The real guidance you can have in these matters is: how many times is my code going to run per second?

Some programs are written to be run once a day, others 10000000 times in a second. The first ones should be written in the language you're most productive in, the second ones in the fastest possible language.


Putting aside the discussion regarding productivity, there is a case where I have found execution time to matter. Scaling an application which uses an unsharded database. The long transaction durations and number of connctions were bottlenecking db throughput. The particular app was a Ruby/Rails monolith.


This sentiment is the reason for almost all software (especially on the web) beeing a load of crap.
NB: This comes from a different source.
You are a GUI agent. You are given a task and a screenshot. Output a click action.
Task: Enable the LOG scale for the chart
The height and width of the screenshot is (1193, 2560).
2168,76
It's slow, it's buggy and developers always give the same excuse: CPUs and memory are cheap, therefore we can waste our customers time.

Imagine what we could do with the amazing hardware we have, if people started to do the sane thing and actually use the hardware to do things efficiently.


Giving EvE Online as an example is bad because that game artificially slow the game loop to keep up with the number of players, would this happen with C++ on a recent architecture? Probably not.


In "What if CPU time is an issue?" we could also mention the nim language (and not only cython) because it compiles (not only) to C and feels like python.


I know it's not trendy, but I would argue PHP is as productive for developers as Python and has a MUCH faster runtime, particularly after 7.


Slow doesn't matter when you scale horizontally.


Yeah? Well, Jimmy Crack Corn and I don't care.